Direction:
Rewrite the records below, replacing every "Screen dimensions" with "Display size" and changing nothing else.

Material:
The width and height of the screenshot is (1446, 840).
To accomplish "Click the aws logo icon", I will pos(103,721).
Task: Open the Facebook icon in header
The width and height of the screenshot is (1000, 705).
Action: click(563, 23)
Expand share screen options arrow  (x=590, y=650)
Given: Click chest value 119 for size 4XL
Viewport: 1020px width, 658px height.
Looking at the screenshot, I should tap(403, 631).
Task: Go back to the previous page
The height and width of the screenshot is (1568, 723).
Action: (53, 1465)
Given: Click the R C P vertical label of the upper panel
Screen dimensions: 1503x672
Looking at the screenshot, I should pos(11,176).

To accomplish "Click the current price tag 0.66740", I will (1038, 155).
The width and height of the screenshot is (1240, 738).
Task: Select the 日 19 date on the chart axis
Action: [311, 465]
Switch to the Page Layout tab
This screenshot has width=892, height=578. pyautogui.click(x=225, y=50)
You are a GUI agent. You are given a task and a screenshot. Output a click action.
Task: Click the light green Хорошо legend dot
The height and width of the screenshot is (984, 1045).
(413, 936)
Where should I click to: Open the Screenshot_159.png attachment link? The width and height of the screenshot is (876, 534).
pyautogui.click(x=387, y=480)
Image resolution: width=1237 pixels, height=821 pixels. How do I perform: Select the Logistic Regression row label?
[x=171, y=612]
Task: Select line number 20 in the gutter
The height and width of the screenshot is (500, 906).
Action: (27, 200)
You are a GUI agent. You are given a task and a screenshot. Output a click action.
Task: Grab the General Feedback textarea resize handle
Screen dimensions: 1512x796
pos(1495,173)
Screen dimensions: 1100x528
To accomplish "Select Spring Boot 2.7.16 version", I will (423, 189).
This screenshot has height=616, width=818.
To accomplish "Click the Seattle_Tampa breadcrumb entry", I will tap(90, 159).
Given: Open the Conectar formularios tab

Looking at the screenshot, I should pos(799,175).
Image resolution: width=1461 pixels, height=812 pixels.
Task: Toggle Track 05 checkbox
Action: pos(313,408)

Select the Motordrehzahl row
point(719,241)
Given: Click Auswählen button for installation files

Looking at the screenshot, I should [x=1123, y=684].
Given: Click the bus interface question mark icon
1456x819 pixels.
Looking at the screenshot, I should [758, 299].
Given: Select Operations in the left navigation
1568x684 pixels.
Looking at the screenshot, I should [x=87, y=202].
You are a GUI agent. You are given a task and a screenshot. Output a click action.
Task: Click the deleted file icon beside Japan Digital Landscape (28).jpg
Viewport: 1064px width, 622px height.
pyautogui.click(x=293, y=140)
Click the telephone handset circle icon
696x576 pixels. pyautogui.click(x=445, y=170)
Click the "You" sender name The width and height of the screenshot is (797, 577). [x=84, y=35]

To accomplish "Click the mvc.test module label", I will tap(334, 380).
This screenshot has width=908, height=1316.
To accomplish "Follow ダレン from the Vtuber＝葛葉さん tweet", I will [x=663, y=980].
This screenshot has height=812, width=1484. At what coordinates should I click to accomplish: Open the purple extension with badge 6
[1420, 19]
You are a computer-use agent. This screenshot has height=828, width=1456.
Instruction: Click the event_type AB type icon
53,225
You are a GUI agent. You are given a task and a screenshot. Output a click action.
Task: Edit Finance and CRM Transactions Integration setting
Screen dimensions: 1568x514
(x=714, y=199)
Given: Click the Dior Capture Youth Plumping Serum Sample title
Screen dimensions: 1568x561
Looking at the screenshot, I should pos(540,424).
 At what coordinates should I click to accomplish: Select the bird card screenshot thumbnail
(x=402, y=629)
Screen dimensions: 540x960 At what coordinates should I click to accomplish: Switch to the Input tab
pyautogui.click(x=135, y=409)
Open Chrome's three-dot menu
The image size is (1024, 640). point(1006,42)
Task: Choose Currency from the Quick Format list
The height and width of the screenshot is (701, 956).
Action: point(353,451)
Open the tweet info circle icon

Exercise result:
The width and height of the screenshot is (1446, 840).
To accomplish "Click the aws logo icon", I will pos(103,721).
Task: Open the Facebook icon in header
The width and height of the screenshot is (1000, 705).
Action: click(563, 23)
Expand share screen options arrow  (x=590, y=650)
Given: Click chest value 119 for size 4XL
Viewport: 1020px width, 658px height.
Looking at the screenshot, I should tap(403, 631).
Task: Go back to the previous page
The height and width of the screenshot is (1568, 723).
Action: (53, 1465)
Given: Click the R C P vertical label of the upper panel
Display size: 1503x672
Looking at the screenshot, I should pos(11,176).

To accomplish "Click the current price tag 0.66740", I will (1038, 155).
The width and height of the screenshot is (1240, 738).
Task: Select the 日 19 date on the chart axis
Action: [311, 465]
Switch to the Page Layout tab
This screenshot has width=892, height=578. pyautogui.click(x=225, y=50)
You are a GUI agent. You are given a task and a screenshot. Output a click action.
Task: Click the light green Хорошо legend dot
The height and width of the screenshot is (984, 1045).
(413, 936)
Where should I click to: Open the Screenshot_159.png attachment link? The width and height of the screenshot is (876, 534).
pyautogui.click(x=387, y=480)
Image resolution: width=1237 pixels, height=821 pixels. How do I perform: Select the Logistic Regression row label?
[x=171, y=612]
Task: Select line number 20 in the gutter
The height and width of the screenshot is (500, 906).
Action: (27, 200)
You are a GUI agent. You are given a task and a screenshot. Output a click action.
Task: Grab the General Feedback textarea resize handle
Display size: 1512x796
pos(1495,173)
Display size: 1100x528
To accomplish "Select Spring Boot 2.7.16 version", I will (423, 189).
This screenshot has height=616, width=818.
To accomplish "Click the Seattle_Tampa breadcrumb entry", I will tap(90, 159).
Given: Open the Conectar formularios tab

Looking at the screenshot, I should pos(799,175).
Image resolution: width=1461 pixels, height=812 pixels.
Task: Toggle Track 05 checkbox
Action: pos(313,408)

Select the Motordrehzahl row
point(719,241)
Given: Click Auswählen button for installation files

Looking at the screenshot, I should [x=1123, y=684].
Given: Click the bus interface question mark icon
1456x819 pixels.
Looking at the screenshot, I should [758, 299].
Given: Select Operations in the left navigation
1568x684 pixels.
Looking at the screenshot, I should [x=87, y=202].
You are a GUI agent. You are given a task and a screenshot. Output a click action.
Task: Click the deleted file icon beside Japan Digital Landscape (28).jpg
Viewport: 1064px width, 622px height.
pyautogui.click(x=293, y=140)
Click the telephone handset circle icon
696x576 pixels. pyautogui.click(x=445, y=170)
Click the "You" sender name The width and height of the screenshot is (797, 577). [x=84, y=35]

To accomplish "Click the mvc.test module label", I will tap(334, 380).
This screenshot has width=908, height=1316.
To accomplish "Follow ダレン from the Vtuber＝葛葉さん tweet", I will [x=663, y=980].
This screenshot has height=812, width=1484. At what coordinates should I click to accomplish: Open the purple extension with badge 6
[1420, 19]
You are a computer-use agent. This screenshot has height=828, width=1456.
Instruction: Click the event_type AB type icon
53,225
You are a GUI agent. You are given a task and a screenshot. Output a click action.
Task: Edit Finance and CRM Transactions Integration setting
Display size: 1568x514
(x=714, y=199)
Given: Click the Dior Capture Youth Plumping Serum Sample title
Display size: 1568x561
Looking at the screenshot, I should pos(540,424).
 At what coordinates should I click to accomplish: Select the bird card screenshot thumbnail
(x=402, y=629)
Display size: 540x960 At what coordinates should I click to accomplish: Switch to the Input tab
pyautogui.click(x=135, y=409)
Open Chrome's three-dot menu
The image size is (1024, 640). point(1006,42)
Task: Choose Currency from the Quick Format list
The height and width of the screenshot is (701, 956).
Action: point(353,451)
Open the tweet info circle icon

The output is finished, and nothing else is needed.